**DATA PROVIDED**
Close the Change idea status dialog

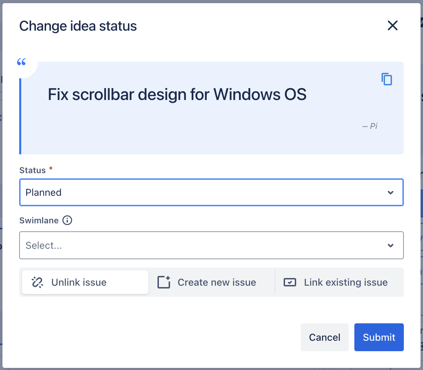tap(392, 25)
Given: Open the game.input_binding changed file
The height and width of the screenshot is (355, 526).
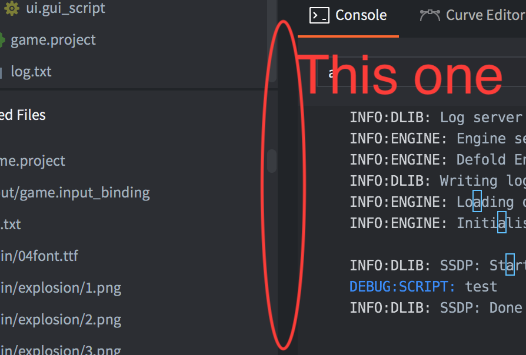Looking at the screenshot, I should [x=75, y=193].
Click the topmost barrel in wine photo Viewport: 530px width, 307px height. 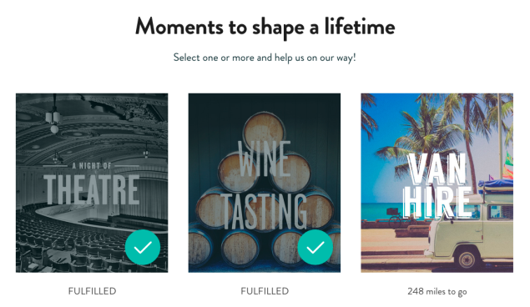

==

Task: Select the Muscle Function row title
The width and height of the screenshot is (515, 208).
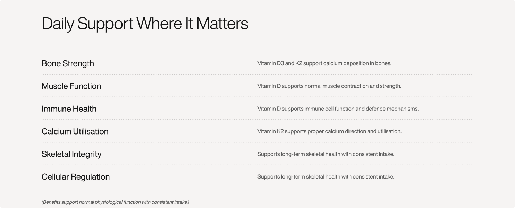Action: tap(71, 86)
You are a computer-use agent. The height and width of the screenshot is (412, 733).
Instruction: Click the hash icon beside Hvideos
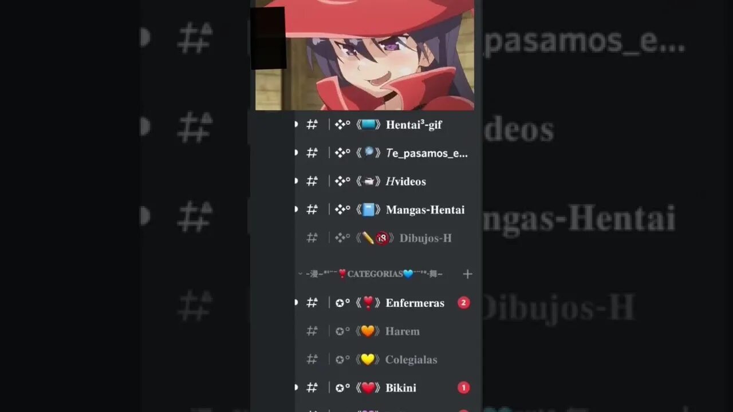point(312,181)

--

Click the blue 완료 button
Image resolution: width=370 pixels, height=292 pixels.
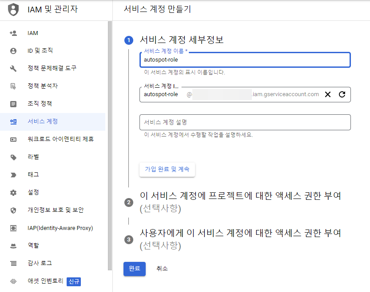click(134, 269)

**PROBLEM DETAILS**
Would you please repeat only the lines above, beginning at the one that has "Close the Change idea status dialog" and stopping after the one that has "Click the topmost", exactly and with no pictures?

**OUTPUT FOR THIS TASK**
Close the Change idea status dialog

tap(392, 25)
Given: Open the game.input_binding changed file
The height and width of the screenshot is (355, 526).
Looking at the screenshot, I should [x=75, y=193].
Click the topmost barrel in wine photo Viewport: 530px width, 307px height. 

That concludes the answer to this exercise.